The Power of Posture

Over the holiday season I was fortunate enough to work with four elite Canadian athletes, from two different sports, each playing at the national and international level. I have to admit that I continue to be amazed at how important posture is for overall health and athletic performance.

With each of these athletes, a preliminary posture analysis was performed to identify any asymmetries in their standing and neutral athletic positions. These observations were closely related to existing or prior injuries that these individuals have been managing during their playing careers. It’s always rewarding for me at this stage to watch an individual have that ‘AHA!’ moment, where they can actually see how their posture is contributing to their problems.

Once I’ve analyzed someone’s posture, it’s important to get an understanding of how their body functions. This is done through manual testing, for things like core function, joint range of motion and muscle flexibility, as well as with analysis of movement patterns and strategies. Poor posture causes faulty movement, which leads to pain and injury. In each athlete there were weaknesses identified that were clearly related to the athlete’s performance limitations or prior injuries.

Through thousands of posture assessments and related training sessions, I’ve observed how closely postural alignment is related to dysfunction at various parts of the body. The most notable areas are the neck, shoulders, lower back, hips and knee joints. If you’re dealing with overuse or chronic injuries in one or more of these areas, try improving your posture as part of your corrective rehabilitation program. You’ll be surprised how much it can help.
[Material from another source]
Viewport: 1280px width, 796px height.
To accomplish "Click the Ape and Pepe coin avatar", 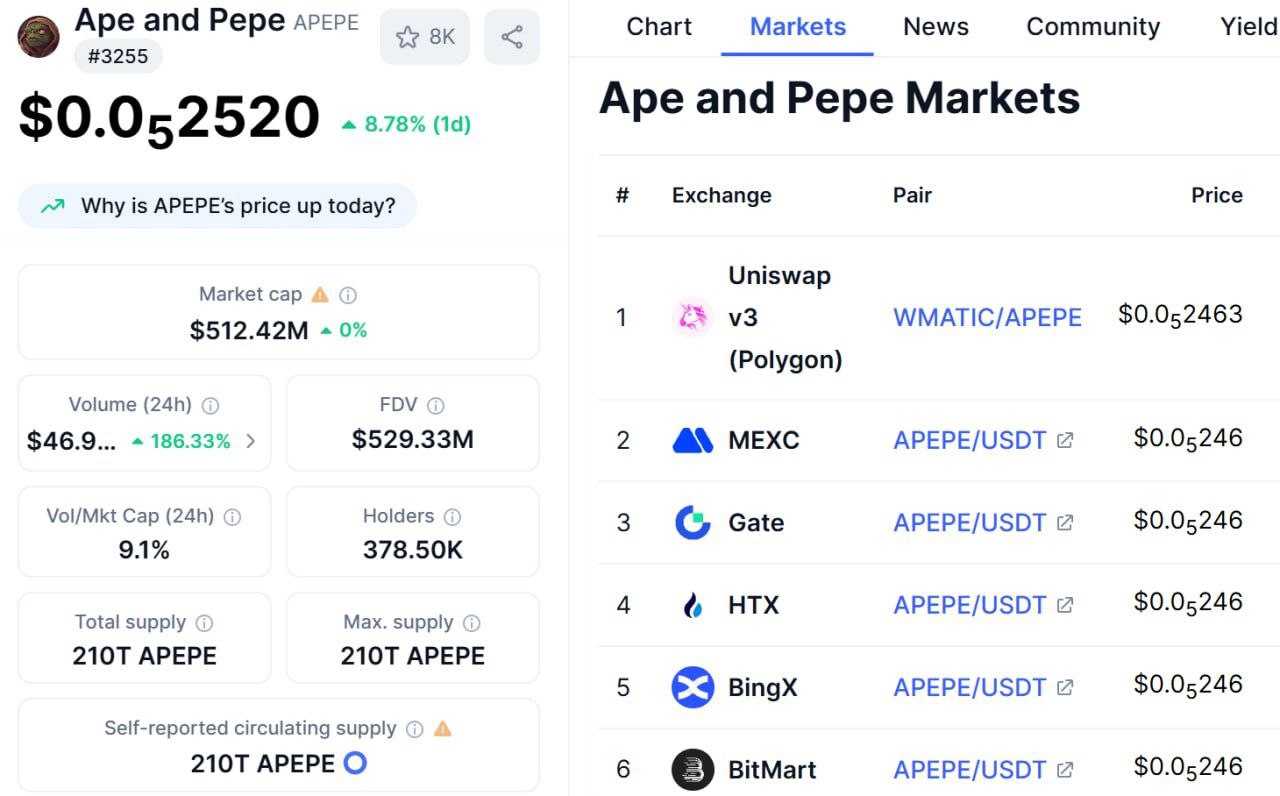I will 39,37.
As always, consult your physician before beginning or modifying your exercise program, and be certain to perform an effective warm up.

Posture and back pain

If you deal with chronic lower back issues, or get recurring episodes of acute pain, there’s a good chance that your posture is part of the problem. Because of the complexity of the spine and pelvis there are many things that can go wrong to cause pain and dysfunction. Making sure that you sit, stand and move in the best position possible will prevent muscle imbalance, joint stress and increased pressure on the intervertebral discs of your spine.
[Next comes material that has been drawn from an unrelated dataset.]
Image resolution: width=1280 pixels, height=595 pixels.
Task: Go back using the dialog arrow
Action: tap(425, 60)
One of the most common posture deviations is the anterior pelvic sway, where your hips and pelvis begin to drift forward of your body. As the pelvis migrates it often tilts forward as well and the upper body must lean backward to keep you from falling face first. These displacements result in an increased or sharpened curve in the lower back, as well as a rounded upper spine with forward head carriage. This increased curve in the lower back puts strain on the joints and extra pressure on the discs. One way to prevent this is to remember that your ribcage should always be aligned directly above your pelvic ring, with 360˚ support from the entire core complex.

Posture and shoulder injuries

Clients often come to me with mild to moderate shoulder problems caused by sports or their occupation. Most of the time they’ve already tried various forms of therapy and treatment, but not had any permanent resolution to the problem. When this is the case, a posture assessment usually gives some indication of why.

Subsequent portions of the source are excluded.